実施例1〜7に示すように、高分子化合物中のウレア結合量とガラス転移点が本発明の範囲を満足する場合、1〜5%のハイライト網点の階調印刷再現性に優れ、また最小網点である1%の印刷濃度が5%未満と低い。また、ベタ部印刷性にも優れるためハイライト網点印刷性との両立も可能となった。さらに版面粘着性が少ない特徴を有する。また、実施例6、7に示すように本発明の感光性樹脂凸版原版はレーザー彫刻にも好適に使用できる。一方、比較例1に示すように、高分子化合物のウレア結合量が7.0モル以上でTgが90℃を越えると、印刷版が硬質化し適性圧が高くなることにより、ハイライト印刷性が劣る。比較例2に示すように、ウレア結合量が3.0モル未満でガラス転移温度が30℃未満では、ハイライト箇所の階調が再現せず、また最小網点の印刷濃度が高い。比較例3に示すように、ウレア結合を含有しない場合もハイライトの階調再現性が劣る。また、比較例2,3は版面粘着性が高い。比較例4に示すように、ウレア結合量が3.0モル未満でガラス転移温度が30℃未満ではレーザー彫刻後の残渣の付着量が多い。

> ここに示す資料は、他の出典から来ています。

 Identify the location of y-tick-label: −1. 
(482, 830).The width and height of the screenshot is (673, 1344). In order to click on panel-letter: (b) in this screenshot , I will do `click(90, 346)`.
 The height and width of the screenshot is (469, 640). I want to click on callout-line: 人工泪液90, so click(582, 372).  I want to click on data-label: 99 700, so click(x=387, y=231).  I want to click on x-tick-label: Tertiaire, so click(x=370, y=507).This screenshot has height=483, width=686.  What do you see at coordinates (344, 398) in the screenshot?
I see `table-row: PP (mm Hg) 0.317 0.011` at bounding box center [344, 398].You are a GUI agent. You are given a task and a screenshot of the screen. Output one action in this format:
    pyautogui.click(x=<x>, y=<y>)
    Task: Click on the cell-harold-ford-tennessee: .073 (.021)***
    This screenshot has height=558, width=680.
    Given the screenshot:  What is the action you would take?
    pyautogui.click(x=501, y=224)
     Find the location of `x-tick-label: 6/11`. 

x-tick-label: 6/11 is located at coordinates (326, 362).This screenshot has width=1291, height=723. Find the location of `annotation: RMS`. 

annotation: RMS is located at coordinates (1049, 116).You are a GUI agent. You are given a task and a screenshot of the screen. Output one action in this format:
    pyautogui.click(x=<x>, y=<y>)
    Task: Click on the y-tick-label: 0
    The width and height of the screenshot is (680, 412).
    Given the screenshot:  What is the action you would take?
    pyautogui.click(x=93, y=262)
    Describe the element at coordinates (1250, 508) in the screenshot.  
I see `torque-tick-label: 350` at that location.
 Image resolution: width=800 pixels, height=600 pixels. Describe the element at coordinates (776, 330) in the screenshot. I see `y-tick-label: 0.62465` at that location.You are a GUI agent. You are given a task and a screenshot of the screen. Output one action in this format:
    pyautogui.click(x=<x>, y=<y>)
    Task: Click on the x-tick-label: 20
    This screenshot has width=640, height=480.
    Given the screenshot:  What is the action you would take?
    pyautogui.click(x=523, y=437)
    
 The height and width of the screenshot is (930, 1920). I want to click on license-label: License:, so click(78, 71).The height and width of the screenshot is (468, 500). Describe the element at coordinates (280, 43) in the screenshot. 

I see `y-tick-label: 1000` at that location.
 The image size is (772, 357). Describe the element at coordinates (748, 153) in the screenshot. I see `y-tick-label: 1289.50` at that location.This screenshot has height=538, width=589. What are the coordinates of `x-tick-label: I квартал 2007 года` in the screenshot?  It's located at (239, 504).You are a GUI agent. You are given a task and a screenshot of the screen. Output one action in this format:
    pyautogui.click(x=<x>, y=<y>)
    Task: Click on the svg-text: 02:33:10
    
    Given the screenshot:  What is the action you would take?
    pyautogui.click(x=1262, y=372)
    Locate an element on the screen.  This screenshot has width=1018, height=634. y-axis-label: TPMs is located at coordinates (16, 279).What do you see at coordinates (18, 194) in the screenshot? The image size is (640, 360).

本発明の感光性樹脂組成物によれば、1〜5%のハイライト部の階調印刷再現性に優れ、また版面粘着性の低い印刷版を得ることができる。

Claims (4)

  1. 水溶解性又は水分散性の高分子化合物、光重合性不飽和化合物、及び光重合開始剤を必須成分とする凸版印刷原版用感光性樹脂組成物であって、前記高分子化合物が1000質量グラム当り3.0〜7.0モルのウレア結合を含有し、かつ動的粘弾性測定装置によって測定したTgが30〜90℃であることを特徴とする凸版印刷原版用感光性樹脂組成物。
  2. 請求項1に記載の凸版印刷原版用感光性樹脂組成物からなる感光性樹脂層を設けてなる凸版印刷原版。
  3. 請求項1に記載の凸版印刷原版用感光性樹脂組成物からなる感光性樹脂層を紫外線照射によって硬化させたことを特徴とするレーザー彫刻用凸版印刷原版。
  4. 請求項3に記載のレーザー彫刻用凸版印刷原版をレーザー彫刻することを特徴とする印刷版の製造方法。